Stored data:

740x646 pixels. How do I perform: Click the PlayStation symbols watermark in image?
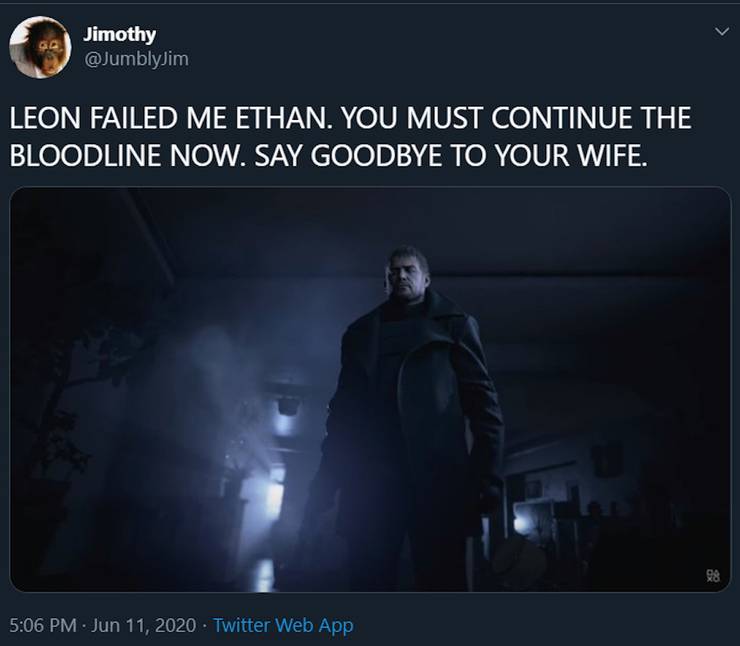(713, 575)
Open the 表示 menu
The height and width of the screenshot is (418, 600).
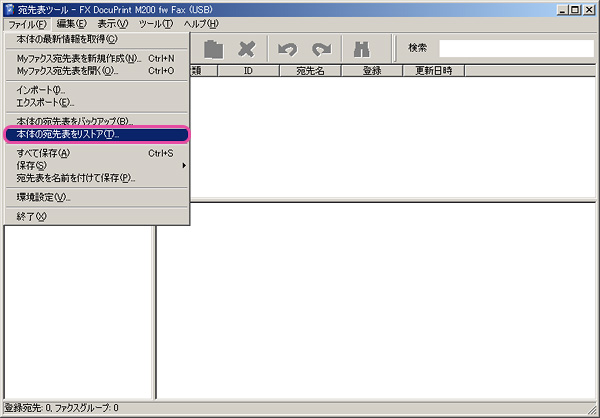[x=113, y=24]
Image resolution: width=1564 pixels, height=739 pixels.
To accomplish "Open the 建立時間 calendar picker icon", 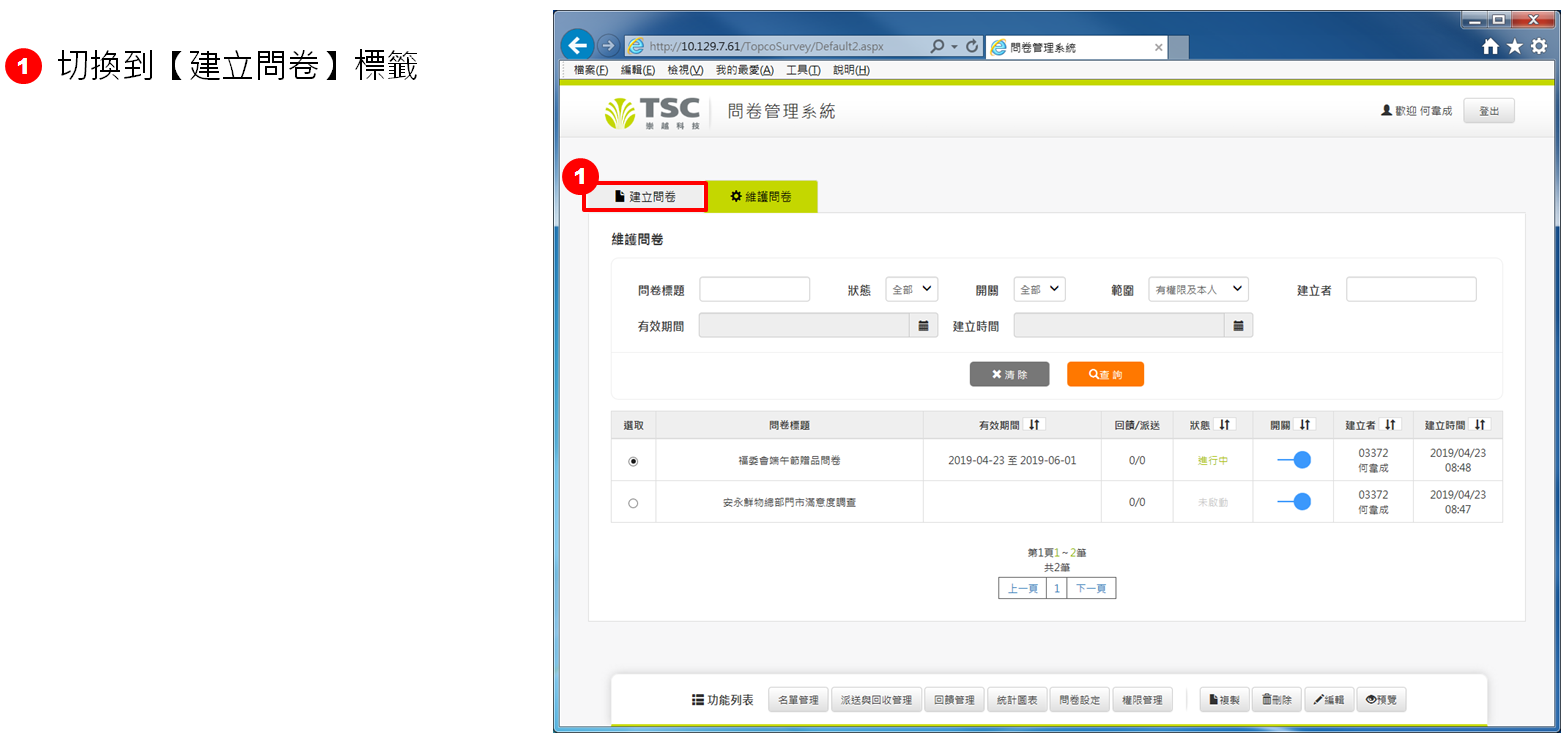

What this task involves:
Please give a word-for-word transcript of the lines from the one holding "The height and" through the final line of the entries, both ends kept, with no pictures.

Finished task:
The height and width of the screenshot is (418, 600).
[x=113, y=24]
Image resolution: width=1564 pixels, height=739 pixels.
To accomplish "Open the 建立時間 calendar picker icon", 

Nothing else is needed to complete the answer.